Understanding Brandon Marshall
Brandon Marshall opened his home to the Tribune to offer a genuine sense of the new Bears star. The picture that emerged was of a man striving for serenity in his life while keeping inquiries into his tumultuous family past at arm's length.
How does Marshall respond? Does he become angry?
Actually, it's a friendly conversation. Marshall is cleaning out closets to make room for spring clothes, so this is perfect timing. Hey, they share the same sneaker size. Sure, he'll send a box to Grandma's house in Pittsburgh.
His uncle challenges Marshall to a race. "This is the bet: If you don't beat me by 10 yards," — he pauses — "you take me shopping." They burst out laughing.
'We were doomed from the beginning'
It is a gusty, drizzly Thursday morning, and Marshall puts on his cleats at a public park. Today is a training day.
Marshall moves with ease in his cleats, like a boy who needs his special blanket to calm down. Wearing them means he is playing football. It means there are no family members asking for favors, no fans asking for autographs, no reporters clamoring for comment.
He rises, laces tightened, and shakes his ankles, ridding himself of any elements that might weigh him down. He spends more than an hour on the field, running resistance drills, working on endurance. He's soaked in sweat when he finishes. He is both smiles and determination.

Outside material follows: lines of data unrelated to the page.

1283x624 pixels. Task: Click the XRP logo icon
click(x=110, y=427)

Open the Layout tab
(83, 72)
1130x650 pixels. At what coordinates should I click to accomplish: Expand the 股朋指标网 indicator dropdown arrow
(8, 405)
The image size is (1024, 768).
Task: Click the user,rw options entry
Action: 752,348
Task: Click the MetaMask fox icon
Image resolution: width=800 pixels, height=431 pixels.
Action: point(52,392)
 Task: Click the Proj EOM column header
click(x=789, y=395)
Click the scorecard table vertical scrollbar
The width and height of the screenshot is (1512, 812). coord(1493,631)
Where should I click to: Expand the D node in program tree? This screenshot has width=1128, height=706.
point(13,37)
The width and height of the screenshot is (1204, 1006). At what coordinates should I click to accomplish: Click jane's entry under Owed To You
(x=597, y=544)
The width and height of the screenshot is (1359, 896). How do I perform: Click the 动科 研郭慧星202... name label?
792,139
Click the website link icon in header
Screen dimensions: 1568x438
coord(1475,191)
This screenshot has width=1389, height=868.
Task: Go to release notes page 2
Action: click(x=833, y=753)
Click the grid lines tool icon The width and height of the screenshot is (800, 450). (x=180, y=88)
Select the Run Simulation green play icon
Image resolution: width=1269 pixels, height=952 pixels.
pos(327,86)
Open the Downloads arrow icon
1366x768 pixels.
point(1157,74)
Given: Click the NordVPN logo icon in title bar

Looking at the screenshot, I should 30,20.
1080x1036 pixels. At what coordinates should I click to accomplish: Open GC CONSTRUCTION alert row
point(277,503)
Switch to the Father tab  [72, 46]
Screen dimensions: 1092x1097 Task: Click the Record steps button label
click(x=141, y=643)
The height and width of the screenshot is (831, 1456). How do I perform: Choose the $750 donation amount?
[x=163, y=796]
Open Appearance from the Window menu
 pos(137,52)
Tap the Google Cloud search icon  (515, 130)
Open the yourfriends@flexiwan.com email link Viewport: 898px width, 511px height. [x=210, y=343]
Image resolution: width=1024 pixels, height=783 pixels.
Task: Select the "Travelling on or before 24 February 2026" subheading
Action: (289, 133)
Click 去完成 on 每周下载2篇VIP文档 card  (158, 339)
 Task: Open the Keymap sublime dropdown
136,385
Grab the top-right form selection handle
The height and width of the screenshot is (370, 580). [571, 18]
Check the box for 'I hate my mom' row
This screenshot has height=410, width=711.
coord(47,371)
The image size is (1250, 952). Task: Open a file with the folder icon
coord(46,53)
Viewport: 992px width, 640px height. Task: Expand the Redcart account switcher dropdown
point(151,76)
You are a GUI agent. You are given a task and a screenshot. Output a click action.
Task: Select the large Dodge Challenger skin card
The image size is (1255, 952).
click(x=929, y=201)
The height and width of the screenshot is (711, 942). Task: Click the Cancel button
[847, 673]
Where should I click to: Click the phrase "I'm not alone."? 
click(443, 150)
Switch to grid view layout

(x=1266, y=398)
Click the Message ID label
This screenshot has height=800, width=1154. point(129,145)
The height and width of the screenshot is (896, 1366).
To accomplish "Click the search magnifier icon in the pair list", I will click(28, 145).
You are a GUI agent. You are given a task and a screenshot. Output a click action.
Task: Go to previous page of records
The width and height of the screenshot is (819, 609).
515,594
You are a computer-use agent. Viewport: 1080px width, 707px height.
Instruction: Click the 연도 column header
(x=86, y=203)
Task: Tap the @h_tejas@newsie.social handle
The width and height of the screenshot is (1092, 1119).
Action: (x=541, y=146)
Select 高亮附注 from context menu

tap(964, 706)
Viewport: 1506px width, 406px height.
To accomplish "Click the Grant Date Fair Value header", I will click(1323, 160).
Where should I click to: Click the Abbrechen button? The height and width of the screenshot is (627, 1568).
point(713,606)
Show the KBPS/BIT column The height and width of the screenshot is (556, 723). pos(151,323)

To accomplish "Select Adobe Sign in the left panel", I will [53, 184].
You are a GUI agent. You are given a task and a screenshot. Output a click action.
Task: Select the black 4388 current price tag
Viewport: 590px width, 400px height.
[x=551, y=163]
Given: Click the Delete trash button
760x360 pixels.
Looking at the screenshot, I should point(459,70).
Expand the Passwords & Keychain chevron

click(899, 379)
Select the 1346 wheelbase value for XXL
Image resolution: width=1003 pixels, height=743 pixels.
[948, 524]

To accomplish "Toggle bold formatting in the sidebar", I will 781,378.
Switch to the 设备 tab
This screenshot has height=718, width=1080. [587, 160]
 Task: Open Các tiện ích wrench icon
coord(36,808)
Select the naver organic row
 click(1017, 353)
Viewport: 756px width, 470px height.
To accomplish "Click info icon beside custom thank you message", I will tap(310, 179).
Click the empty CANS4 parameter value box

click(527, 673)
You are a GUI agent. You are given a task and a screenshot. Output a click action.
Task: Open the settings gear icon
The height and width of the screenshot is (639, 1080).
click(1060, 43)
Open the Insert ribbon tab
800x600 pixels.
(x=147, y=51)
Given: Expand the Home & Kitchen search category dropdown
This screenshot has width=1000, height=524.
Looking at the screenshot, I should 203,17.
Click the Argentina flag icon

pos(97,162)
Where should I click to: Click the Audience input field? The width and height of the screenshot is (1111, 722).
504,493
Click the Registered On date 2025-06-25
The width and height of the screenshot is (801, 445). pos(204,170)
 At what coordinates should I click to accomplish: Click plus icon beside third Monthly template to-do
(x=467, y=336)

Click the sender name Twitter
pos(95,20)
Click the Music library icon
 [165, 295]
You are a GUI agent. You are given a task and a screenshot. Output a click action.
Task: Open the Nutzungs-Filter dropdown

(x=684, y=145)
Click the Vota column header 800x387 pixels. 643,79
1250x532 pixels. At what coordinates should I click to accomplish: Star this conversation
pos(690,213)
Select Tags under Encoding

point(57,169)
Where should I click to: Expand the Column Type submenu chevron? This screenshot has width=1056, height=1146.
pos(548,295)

"What makes me good is I don't really think on the football field. I just react," he says. "I'll make a play; I'll make four or five guys miss. Somebody asks me, 'OK, what just happened?' I couldn't even tell you. I black out."
Football always has been that way for him. When the workout ends, Marshall and his wife, Michi, attend couples counseling. The harder work is here.
POLICE RECORDS, FLORIDA: On the evening of April 22, 2011, a large, bloodied Cuisinart kitchen knife rested on the marble floor outside Marshall's master suite, and a loaded handgun was on a small end table. Near the front doors was a large pool of blood that trailed off to the bedroom and kitchen. Blood also was splattered on the walls.
Marshall stood in his bedroom with a cut on his abdomen. Both of his wrists showed clean cuts, three or four on each arm. Michi Nogami-Marshall had a large bruise on her left cheek. Her pinky finger was cut.
That night — documented in police reports — led to Michi's arrest and a charge of aggravated battery with a deadly weapon, which was later dismissed. It came 13 months after their wedding. Marshall's wife told police she stabbed Marshall in self-defense.
Marshall met Michi Nogami-Campbell in college, where she earned degrees in criminal justice and psychology. In 2009, just weeks after they got engaged, the two were seen hitting each other on a balcony, and Marshall was arrested by Atlanta police. Charges of disorderly conduct were dropped.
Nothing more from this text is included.